Sporadic endocrine tumours and their relationship to the hereditary endocrine neoplasia syndromes.

Abstract

In the last years of the previous century the genes involved in the aetiology of five endocrine tumour syndromes have been identified. The tumour-suppressor gene that is responsible for Von Hippel-Lindau Disease was cloned in 1993; multiple endocrine neoplasia (MEN) types 2A and 2B and familial medullary thyroid carcinoma were found to be caused by activating mutations in the ret proto-oncogene in 1993 and 1994, and most recently the menin-gene, another tumour-suppressor gene, was shown to be associated with MEN-1. As usual, the answer to one question leads to innumerable new questions. And so, now we want to know the extent to which germ-line mutations (de novo, or otherwise previously undetected) in these genes play a role in the occurrence of the various endocrine tumours that are associated with these syndromes in apparently sporadic cases.
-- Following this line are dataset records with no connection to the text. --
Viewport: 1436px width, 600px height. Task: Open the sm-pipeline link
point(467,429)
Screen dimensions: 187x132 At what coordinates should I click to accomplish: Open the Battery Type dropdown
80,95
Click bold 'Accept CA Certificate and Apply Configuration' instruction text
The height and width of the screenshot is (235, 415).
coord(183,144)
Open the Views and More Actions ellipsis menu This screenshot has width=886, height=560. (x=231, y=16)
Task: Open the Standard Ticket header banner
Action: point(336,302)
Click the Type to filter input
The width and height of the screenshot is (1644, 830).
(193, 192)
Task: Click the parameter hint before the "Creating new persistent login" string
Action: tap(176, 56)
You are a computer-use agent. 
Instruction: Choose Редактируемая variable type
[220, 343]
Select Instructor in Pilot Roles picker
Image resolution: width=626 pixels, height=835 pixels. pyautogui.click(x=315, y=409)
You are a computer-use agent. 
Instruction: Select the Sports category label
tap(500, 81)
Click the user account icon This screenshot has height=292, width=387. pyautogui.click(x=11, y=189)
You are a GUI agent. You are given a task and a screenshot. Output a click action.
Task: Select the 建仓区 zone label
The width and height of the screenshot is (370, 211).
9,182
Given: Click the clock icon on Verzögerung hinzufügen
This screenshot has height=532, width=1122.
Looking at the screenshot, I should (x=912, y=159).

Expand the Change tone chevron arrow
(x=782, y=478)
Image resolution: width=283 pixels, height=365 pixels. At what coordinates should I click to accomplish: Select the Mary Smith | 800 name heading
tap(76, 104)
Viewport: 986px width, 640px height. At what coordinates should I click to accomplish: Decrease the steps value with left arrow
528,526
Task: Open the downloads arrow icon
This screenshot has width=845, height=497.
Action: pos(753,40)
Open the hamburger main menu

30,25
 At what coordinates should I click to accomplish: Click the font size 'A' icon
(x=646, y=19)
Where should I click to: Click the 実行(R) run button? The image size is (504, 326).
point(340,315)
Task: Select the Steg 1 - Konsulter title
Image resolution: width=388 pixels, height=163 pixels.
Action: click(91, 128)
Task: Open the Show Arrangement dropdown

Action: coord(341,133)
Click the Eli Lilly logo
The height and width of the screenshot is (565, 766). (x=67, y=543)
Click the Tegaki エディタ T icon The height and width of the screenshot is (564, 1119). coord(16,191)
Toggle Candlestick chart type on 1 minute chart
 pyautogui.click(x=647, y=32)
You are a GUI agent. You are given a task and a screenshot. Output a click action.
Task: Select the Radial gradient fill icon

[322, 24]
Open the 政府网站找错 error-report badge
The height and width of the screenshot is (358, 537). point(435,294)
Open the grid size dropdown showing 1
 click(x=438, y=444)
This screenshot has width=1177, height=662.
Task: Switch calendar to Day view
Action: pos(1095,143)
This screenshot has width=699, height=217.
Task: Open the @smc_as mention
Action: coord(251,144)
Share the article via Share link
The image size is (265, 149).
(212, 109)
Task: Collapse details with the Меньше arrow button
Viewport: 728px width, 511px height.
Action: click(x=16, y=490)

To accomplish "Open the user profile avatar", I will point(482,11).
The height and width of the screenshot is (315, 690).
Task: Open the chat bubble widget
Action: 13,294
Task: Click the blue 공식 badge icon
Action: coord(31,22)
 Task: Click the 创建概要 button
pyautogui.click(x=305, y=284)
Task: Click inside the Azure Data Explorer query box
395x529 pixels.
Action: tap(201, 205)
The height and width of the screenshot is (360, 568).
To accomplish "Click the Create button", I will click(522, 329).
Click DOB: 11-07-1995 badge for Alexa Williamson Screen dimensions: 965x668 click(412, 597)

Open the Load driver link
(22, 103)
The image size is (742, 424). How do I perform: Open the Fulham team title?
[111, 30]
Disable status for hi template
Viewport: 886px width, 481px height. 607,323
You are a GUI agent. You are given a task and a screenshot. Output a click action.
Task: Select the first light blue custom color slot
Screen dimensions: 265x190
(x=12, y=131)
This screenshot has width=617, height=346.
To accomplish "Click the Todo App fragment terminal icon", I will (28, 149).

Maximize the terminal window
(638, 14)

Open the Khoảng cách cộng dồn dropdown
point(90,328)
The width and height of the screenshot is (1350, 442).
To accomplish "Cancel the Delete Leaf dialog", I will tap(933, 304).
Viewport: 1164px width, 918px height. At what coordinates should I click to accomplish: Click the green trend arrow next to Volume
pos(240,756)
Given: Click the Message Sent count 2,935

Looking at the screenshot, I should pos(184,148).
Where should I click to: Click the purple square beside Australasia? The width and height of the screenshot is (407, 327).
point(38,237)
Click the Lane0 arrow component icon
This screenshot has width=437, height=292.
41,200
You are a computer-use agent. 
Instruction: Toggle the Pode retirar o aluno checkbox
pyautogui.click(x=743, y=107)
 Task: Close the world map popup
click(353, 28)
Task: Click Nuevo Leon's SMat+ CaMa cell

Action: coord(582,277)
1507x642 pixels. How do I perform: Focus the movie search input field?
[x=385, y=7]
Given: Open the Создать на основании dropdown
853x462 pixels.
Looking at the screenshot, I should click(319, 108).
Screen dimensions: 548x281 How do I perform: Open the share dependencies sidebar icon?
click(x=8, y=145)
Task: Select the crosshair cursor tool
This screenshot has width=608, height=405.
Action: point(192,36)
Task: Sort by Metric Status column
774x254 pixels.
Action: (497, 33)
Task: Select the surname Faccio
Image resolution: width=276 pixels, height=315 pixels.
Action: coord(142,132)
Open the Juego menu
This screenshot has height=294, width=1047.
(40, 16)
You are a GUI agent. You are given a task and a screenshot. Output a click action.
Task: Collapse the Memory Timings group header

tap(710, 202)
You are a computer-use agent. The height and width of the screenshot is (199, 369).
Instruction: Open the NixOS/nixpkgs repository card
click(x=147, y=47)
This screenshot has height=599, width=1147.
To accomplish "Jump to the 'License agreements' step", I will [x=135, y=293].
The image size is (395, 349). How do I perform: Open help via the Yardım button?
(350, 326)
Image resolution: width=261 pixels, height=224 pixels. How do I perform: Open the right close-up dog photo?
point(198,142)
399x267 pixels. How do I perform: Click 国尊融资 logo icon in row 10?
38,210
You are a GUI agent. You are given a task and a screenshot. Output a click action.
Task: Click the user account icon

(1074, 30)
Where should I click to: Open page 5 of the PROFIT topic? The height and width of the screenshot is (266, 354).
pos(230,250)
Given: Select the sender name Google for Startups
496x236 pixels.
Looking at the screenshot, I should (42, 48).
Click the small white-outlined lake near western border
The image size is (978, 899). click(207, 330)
We also want to know if the nature of the (germ-line) mutation conveys any information about the characteristics (phenotype) of the disease. We want to know the role of somatic mutations in these genes in truly sporadic tumours. And finally we want to know the exact function of the proteins that are encoded by these genes. The paper by Roijers et al. [1] elsewhere in this issue is an example of a small but well-directed step on the way to address some of these questions with respect to the menin-gene. It addresses the problem of patient selection when looking for germ-line mutations in apparently sporadic MEN-1 patients. In this review we want to give a brief summary of the present status with regard to some of the questions mentioned above, in relation to the endocrine tumour syndromes caused by the vhl, ret and menin genes.